━━━━━ Dataset ━━━━━

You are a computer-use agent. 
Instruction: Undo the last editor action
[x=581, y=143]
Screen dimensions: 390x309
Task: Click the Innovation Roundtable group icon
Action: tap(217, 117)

━━━━━
━━━━━ Dataset ━━━━━

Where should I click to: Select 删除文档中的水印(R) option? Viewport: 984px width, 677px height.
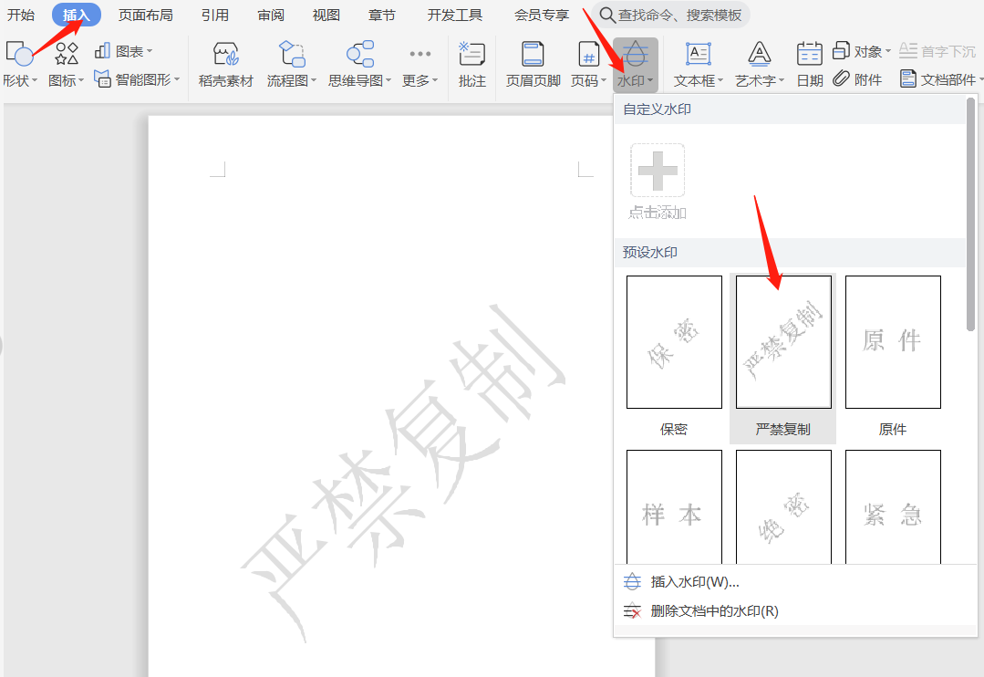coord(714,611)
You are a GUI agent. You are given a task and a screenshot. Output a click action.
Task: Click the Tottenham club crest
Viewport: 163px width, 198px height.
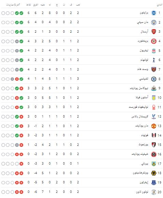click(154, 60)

━━━━━

• Work item: Your answer must be a single number: how many lines in this listing hold the string "agent"? Please add nothing else.

• Exercise answer: 2